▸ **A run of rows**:
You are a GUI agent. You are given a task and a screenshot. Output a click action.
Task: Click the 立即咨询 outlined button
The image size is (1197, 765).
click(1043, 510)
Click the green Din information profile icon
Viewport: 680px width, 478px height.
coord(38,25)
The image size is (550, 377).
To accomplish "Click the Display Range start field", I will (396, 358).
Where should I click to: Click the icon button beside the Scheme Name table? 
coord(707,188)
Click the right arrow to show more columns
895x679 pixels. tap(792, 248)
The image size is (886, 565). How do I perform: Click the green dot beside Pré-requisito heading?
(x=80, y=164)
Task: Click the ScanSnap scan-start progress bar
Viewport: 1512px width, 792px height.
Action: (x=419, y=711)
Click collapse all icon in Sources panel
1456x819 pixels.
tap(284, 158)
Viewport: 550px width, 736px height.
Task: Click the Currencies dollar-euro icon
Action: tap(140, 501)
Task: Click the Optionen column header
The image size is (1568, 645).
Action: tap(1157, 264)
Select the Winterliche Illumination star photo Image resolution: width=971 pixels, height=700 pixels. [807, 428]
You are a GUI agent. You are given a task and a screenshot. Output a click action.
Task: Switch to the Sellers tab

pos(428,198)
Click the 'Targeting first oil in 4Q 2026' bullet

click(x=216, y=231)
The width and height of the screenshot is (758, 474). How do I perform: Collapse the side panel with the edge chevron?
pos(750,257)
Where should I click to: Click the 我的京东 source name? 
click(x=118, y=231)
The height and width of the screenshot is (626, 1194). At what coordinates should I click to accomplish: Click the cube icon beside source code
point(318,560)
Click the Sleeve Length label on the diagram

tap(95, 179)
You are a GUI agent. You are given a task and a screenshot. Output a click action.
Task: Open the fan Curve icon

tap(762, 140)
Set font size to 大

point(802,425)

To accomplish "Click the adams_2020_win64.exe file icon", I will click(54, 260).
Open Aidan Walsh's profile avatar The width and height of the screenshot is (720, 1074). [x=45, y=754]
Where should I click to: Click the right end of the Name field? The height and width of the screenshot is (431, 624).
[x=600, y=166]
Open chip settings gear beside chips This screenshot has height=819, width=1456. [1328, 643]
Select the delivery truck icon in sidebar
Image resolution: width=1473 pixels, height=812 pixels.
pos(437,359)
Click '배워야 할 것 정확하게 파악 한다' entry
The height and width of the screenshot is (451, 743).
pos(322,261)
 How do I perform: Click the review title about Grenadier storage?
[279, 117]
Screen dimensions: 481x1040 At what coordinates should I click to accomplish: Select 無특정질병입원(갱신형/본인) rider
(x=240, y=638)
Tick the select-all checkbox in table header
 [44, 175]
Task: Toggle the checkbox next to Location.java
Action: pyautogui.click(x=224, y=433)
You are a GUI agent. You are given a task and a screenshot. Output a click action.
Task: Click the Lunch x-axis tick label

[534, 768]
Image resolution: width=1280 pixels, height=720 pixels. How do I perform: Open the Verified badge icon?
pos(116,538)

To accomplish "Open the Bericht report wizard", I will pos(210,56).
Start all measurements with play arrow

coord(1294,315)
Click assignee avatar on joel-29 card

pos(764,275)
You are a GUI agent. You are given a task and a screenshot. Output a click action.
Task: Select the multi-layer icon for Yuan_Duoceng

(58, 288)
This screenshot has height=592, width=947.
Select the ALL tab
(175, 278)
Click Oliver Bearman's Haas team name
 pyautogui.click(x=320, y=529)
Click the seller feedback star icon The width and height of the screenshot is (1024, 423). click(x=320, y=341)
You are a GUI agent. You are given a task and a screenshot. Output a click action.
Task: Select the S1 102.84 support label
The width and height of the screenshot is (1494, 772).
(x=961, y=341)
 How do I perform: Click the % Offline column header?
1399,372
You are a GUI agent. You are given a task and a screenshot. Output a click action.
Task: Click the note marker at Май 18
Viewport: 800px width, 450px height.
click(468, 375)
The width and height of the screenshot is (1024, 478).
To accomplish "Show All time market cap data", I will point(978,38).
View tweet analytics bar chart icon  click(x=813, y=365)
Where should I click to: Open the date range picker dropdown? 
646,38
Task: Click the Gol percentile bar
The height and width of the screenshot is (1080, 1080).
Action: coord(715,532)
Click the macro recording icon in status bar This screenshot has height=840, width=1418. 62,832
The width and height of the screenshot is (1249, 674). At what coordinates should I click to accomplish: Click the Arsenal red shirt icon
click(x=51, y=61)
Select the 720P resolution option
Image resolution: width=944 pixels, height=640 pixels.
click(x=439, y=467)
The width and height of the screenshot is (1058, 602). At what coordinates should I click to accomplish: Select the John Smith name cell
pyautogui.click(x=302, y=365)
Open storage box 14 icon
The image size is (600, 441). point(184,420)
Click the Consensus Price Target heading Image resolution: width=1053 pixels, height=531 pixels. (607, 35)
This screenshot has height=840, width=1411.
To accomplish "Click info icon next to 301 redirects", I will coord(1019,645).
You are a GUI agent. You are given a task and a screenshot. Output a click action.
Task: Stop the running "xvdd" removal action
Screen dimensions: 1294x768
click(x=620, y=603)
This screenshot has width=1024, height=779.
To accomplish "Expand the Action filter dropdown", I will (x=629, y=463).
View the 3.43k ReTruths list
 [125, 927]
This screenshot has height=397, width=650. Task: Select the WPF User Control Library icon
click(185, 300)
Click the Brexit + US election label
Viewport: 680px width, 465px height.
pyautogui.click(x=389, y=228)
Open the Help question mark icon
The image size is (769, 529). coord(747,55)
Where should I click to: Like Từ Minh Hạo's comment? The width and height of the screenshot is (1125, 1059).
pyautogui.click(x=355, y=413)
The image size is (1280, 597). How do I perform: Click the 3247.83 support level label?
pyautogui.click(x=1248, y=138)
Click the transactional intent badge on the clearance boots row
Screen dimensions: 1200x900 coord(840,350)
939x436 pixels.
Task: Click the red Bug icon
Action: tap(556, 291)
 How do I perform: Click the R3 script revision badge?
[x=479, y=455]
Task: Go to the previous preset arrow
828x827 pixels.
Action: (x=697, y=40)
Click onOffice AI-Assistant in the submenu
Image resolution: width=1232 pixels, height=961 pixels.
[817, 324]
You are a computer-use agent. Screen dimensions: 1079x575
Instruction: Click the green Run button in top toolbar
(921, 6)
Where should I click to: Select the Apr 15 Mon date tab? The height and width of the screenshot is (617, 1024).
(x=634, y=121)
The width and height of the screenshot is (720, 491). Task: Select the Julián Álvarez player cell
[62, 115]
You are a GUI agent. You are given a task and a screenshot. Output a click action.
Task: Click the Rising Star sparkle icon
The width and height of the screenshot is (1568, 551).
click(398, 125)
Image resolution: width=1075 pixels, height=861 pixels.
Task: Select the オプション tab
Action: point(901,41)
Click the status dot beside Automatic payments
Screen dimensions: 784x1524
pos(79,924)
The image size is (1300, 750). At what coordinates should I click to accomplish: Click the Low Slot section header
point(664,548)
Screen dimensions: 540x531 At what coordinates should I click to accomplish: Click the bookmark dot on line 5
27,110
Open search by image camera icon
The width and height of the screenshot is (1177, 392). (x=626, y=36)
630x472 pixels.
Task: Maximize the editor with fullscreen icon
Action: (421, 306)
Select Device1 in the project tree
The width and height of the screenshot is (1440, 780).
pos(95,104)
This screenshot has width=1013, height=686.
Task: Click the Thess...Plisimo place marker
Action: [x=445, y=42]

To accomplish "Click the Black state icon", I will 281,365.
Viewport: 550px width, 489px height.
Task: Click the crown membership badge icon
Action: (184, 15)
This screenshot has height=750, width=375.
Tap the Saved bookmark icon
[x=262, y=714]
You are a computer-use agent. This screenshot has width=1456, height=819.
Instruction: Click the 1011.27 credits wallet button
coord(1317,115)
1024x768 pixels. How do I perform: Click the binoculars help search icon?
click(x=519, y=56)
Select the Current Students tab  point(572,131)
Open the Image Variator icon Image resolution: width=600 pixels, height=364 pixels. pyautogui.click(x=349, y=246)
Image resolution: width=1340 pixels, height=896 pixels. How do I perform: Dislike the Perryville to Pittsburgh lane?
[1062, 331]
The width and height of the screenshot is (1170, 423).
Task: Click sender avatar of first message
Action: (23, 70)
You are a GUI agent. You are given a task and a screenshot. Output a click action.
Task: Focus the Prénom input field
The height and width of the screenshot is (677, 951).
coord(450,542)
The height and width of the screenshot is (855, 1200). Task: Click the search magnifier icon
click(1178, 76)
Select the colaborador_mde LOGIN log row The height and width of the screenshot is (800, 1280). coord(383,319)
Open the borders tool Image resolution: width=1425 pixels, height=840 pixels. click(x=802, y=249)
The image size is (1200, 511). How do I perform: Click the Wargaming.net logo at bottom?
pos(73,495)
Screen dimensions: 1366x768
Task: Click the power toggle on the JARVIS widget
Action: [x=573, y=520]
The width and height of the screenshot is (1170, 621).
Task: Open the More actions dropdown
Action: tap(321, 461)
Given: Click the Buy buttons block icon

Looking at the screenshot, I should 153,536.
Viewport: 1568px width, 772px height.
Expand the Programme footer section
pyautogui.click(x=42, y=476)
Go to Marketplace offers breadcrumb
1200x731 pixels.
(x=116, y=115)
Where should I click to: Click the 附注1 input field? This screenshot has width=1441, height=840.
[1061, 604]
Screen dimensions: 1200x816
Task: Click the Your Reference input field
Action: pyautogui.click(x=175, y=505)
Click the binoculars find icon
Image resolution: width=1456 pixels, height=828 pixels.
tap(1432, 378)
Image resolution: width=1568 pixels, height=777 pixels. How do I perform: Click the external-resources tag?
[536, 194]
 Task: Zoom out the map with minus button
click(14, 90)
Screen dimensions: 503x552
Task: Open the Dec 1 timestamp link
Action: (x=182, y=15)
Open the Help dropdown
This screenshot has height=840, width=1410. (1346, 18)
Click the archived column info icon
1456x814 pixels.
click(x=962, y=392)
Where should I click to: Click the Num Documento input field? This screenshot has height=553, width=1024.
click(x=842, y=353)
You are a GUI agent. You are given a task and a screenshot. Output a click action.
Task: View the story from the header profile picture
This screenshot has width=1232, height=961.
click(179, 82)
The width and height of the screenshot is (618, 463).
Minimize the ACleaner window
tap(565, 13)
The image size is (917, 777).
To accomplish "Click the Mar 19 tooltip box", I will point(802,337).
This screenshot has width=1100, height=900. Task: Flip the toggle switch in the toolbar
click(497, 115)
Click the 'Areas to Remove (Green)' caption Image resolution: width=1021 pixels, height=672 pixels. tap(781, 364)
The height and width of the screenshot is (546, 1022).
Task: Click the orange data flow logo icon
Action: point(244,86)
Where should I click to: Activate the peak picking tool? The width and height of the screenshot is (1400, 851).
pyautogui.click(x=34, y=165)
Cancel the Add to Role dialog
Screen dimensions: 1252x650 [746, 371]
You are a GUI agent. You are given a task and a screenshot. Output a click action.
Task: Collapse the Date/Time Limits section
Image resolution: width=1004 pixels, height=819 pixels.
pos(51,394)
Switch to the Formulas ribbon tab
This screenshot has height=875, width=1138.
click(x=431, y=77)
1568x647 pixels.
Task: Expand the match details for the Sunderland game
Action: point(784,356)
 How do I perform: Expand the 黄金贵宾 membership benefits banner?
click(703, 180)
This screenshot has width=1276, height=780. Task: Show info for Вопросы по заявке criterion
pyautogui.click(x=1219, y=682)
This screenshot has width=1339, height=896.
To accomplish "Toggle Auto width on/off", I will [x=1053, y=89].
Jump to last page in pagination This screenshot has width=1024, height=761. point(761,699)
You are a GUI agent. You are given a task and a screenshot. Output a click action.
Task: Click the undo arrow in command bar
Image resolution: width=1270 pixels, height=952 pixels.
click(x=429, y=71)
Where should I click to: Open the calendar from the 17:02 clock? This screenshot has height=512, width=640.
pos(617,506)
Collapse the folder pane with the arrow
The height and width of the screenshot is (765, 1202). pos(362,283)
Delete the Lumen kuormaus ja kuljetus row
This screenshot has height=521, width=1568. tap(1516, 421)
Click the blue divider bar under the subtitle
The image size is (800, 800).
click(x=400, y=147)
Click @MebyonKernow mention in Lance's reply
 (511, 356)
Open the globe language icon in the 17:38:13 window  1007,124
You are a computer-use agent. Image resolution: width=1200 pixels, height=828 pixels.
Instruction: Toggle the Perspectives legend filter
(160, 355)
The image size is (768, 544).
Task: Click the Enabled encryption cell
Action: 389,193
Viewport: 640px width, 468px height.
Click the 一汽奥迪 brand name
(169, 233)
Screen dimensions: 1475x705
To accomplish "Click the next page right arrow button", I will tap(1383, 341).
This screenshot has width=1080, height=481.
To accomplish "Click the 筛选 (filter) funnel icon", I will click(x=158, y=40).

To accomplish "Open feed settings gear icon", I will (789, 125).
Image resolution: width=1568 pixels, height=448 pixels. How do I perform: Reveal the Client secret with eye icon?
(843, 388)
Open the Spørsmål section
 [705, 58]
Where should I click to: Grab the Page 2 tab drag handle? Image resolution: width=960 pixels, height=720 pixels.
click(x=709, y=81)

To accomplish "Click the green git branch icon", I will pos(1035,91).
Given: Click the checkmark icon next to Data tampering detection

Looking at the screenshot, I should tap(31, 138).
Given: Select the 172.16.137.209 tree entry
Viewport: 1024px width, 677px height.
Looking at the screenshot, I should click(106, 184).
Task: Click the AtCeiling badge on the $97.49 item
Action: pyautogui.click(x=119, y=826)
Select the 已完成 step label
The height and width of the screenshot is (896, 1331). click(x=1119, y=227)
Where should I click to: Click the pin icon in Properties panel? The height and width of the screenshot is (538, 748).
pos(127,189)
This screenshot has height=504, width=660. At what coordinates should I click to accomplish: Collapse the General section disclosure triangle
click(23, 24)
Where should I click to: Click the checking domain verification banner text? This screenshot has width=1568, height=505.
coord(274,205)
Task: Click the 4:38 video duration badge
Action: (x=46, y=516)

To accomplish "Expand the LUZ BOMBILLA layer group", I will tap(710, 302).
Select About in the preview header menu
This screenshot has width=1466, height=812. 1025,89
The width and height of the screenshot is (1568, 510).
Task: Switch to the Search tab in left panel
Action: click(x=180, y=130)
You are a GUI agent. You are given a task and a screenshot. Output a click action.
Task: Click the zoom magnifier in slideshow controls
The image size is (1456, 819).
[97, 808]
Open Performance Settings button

▸ **Exercise aim**:
Print the lines that begin with the one containing "I will 281,365." and end with the one containing "Open the Image", keeping them identical to the rows, both end lines included.

▸ **Output**:
To accomplish "Click the Black state icon", I will 281,365.
Viewport: 550px width, 489px height.
Task: Click the crown membership badge icon
Action: (184, 15)
This screenshot has height=750, width=375.
Tap the Saved bookmark icon
[x=262, y=714]
You are a computer-use agent. This screenshot has width=1456, height=819.
Instruction: Click the 1011.27 credits wallet button
coord(1317,115)
1024x768 pixels. How do I perform: Click the binoculars help search icon?
click(x=519, y=56)
Select the Current Students tab  point(572,131)
Open the Image Variator icon Image resolution: width=600 pixels, height=364 pixels. pyautogui.click(x=349, y=246)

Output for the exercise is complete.